I've just started playing with PowerMock and EasyMock and I'm a bit confused about the way mocked method invocations are counted.
Example code:
class ClassToBeTested{
private boolean toBeMocked(Integer i){
return i%2==1;
}
}
And the test code:
@RunWith(PowerMockRunner.class)
@PrepareForTest(ClassToBeTested.class)
public class ClassToBeTestedTest{
private final Integer i=2;
ClassToBeTested underTest;
@Before
public void setUp() throws Exception {
underTest=PowerMock.createPartialMock(ClassToBeTested.class,
"toBeMocked");
PowerMock.expectPrivate(underTest, "toBeMocked", i)
.andReturn(true);
PowerMock.replay(underTest);
}
@Test
public dummyTest(){
Assert.assertTrue(underTest.toBeMocked(i);
//the call is: underTest.toBeMocked(2)
//so the computation is return 2%2==1; google says it 0 :)
//thus real method would return 0==1 (false)
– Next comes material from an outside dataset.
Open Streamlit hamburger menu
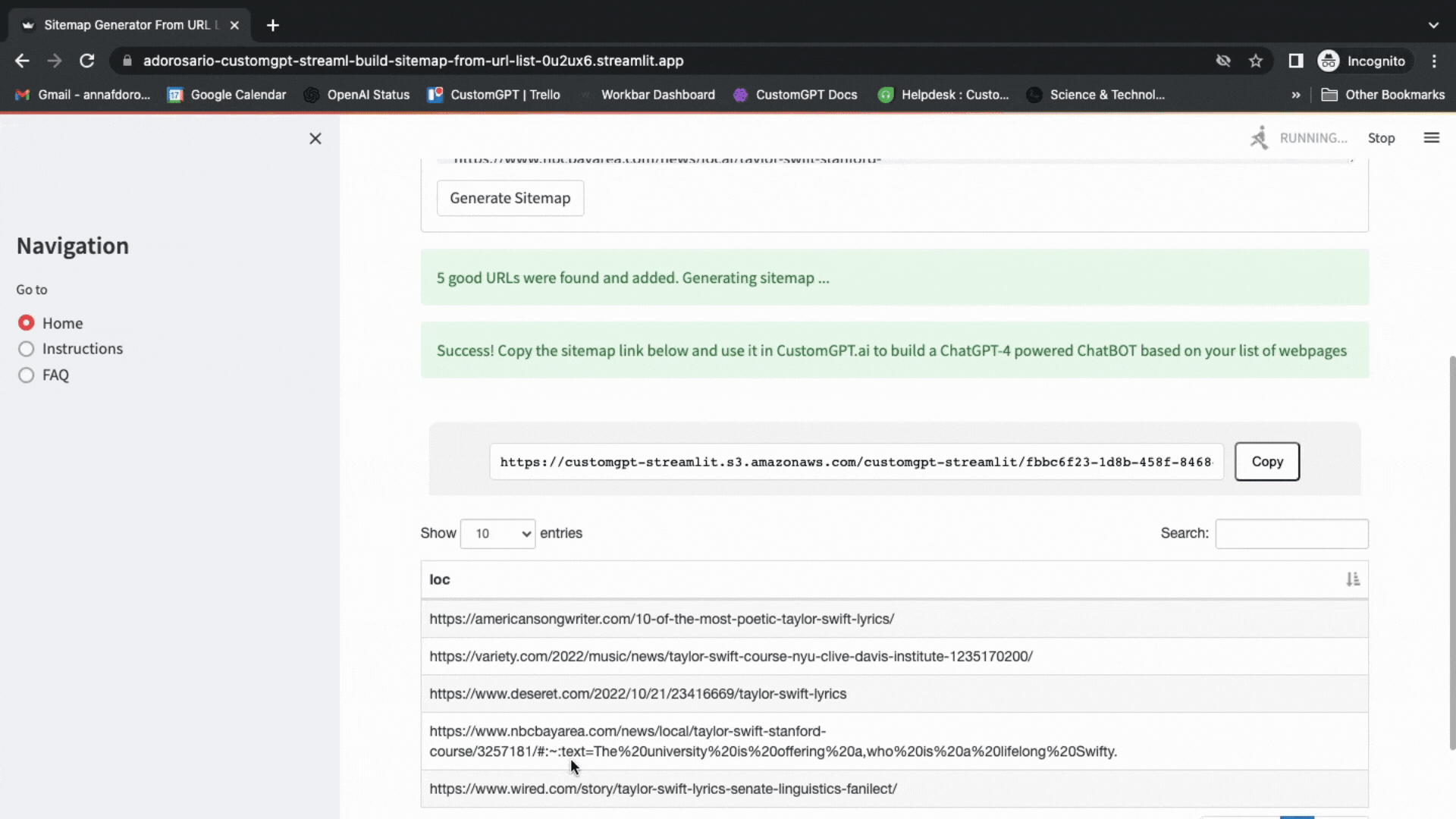The height and width of the screenshot is (819, 1456). [1431, 138]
//mocked one will return true, assertion should pass, that's ok
//RERUN ASSERTION
Assert.assertTrue(underTest.toBeMocked(i);
//method invocation count should be now 2
}
@After
public void tearDown() {
PowerMock.verify(underTest);
//WILL FAIL with exception saying
//the mocked method has not been called at all
//expected value (obvious) is one
}
And my question is, why does the mocked method invocation expectation fail?
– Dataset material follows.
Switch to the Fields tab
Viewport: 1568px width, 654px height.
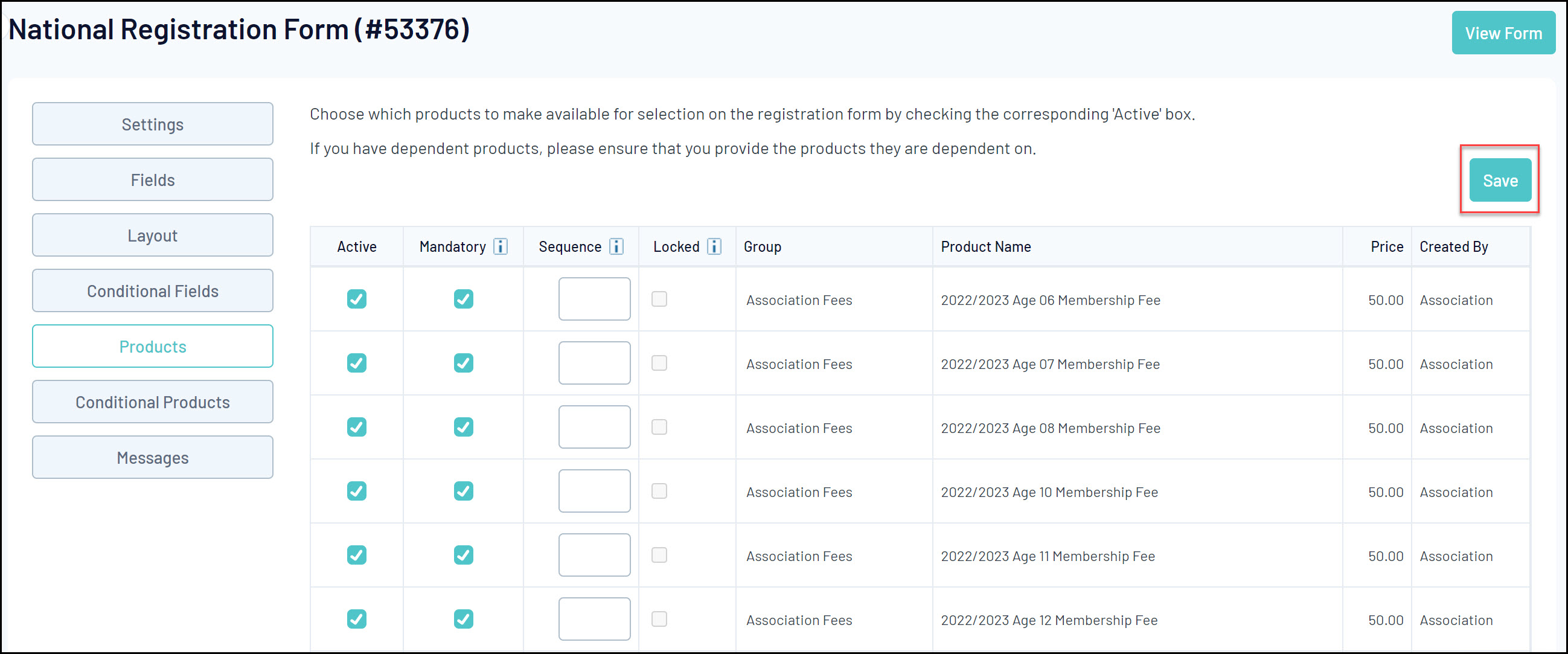[152, 179]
Why verifying ClassUnderTest
reveals that mocked method wasn't called at all?
It works for me, after changing the expect line to:
PowerMock.expectPrivate(underTest, "toBeMocked", i).andReturn(true).times(2);
Even without that change, it doesn't say the mocked mother wasn't called. It says
Unexpected method call toBeMocked(2):
toBeMocked(2): expected: 1, actual: 2
Are you using the most up to date PowerMock and EasyMock versions?